I ran my hand across my burning eyes, the blurry numbers on the screen dancing up and down across my vision before finally settling. Unfortunately they didn’t change. I was still in the red.
“I have to,” I reminded him. “My free labor is the only thing keeping me remotely afloat.”
“Sam said she’d work for free.”
“I’m not taking advantage of my friend.”
“Give her a stake in the shop. Three percent or something.”
I chewed on my lower lip, feeling stupid and childish. “But it’s mine.”
Kellen chuckled but he nodded in agreement. “That’s a good point.”
“I’m sorry I haven’t started paying you back yet,” I blurted out. “I will as soon as I can. With interest.”
The room went silent, the air instantly thickening around us. The only sound was the TV turned down low and the faint tick of a clock in the kitchen.
“I’ve told you, Jenna,” he started to explain quietly.
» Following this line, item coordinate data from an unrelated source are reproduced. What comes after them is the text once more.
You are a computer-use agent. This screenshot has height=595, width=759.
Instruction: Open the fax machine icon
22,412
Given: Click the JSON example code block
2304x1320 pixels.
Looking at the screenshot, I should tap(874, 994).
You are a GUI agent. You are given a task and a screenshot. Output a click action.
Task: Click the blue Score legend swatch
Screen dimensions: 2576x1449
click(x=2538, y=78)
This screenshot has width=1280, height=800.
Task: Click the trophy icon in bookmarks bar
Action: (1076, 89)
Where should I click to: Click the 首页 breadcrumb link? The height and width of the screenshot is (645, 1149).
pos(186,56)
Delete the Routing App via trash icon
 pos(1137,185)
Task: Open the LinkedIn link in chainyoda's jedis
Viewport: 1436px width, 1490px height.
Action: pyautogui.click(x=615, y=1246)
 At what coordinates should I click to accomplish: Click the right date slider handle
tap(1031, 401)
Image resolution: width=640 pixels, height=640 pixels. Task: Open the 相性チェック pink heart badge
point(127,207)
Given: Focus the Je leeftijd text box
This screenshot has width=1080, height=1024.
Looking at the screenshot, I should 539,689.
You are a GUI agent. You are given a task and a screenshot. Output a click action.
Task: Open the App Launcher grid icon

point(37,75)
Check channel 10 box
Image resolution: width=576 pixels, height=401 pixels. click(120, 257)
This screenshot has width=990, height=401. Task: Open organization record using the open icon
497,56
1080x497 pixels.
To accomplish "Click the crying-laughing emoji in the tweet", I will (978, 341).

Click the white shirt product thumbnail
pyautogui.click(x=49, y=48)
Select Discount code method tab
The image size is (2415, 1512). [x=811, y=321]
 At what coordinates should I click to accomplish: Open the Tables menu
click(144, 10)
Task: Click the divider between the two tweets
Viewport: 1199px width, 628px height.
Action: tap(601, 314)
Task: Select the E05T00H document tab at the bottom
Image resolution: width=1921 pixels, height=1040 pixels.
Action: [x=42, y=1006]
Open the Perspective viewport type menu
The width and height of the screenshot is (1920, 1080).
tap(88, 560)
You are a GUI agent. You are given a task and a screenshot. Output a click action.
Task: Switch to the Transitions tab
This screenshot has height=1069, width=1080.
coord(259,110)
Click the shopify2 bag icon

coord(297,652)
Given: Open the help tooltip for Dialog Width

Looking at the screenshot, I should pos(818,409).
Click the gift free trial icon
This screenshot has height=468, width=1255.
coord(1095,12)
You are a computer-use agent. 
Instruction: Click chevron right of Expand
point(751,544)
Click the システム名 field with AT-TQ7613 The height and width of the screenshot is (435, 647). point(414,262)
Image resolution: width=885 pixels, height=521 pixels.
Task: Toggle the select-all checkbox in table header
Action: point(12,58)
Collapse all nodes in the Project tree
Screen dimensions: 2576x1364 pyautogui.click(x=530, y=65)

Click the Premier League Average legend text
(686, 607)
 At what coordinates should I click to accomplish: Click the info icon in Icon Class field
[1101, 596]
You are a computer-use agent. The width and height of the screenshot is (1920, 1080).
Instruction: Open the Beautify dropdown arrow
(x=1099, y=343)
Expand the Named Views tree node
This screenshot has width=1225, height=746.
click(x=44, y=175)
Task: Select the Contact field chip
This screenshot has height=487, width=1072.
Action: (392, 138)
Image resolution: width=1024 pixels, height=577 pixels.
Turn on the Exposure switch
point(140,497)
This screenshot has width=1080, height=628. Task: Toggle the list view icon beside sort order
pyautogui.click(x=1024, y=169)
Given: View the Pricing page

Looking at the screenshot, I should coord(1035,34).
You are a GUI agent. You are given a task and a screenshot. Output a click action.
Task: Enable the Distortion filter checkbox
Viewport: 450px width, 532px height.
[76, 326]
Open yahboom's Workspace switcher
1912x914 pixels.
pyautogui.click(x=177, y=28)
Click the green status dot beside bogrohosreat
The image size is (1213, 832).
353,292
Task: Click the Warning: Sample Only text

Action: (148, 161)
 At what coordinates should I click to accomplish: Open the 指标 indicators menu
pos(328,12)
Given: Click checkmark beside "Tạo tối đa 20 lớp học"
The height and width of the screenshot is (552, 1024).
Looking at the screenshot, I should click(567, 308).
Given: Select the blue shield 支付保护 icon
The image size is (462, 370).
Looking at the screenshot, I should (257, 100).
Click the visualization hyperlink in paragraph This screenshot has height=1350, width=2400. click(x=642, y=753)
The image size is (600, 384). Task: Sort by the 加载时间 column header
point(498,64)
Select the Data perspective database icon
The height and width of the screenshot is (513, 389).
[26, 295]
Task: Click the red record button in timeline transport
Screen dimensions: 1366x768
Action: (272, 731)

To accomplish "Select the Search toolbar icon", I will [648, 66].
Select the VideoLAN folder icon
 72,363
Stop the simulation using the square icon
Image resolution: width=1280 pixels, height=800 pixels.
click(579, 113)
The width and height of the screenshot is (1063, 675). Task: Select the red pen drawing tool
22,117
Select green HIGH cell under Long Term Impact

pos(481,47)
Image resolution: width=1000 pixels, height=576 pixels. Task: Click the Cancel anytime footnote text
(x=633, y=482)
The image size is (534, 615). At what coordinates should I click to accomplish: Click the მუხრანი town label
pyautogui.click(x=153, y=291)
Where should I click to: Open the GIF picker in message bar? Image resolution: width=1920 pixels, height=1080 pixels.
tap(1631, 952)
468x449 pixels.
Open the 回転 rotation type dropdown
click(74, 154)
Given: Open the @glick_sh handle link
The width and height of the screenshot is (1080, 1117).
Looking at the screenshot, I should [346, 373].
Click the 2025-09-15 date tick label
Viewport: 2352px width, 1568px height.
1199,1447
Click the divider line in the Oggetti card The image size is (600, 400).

I stood up and rounded the couch, coming to sit down next to him. He watched me warily and I knew why. We had had this argument so many times before. Part of me wished he had been honest with me from the start and told me the money buying the building where North Star Ink - my North Star Ink - now sat was coming from his deep pockets and not my dad’s. I would never have let him pay for it and that’s exactly why he didn’t tell me.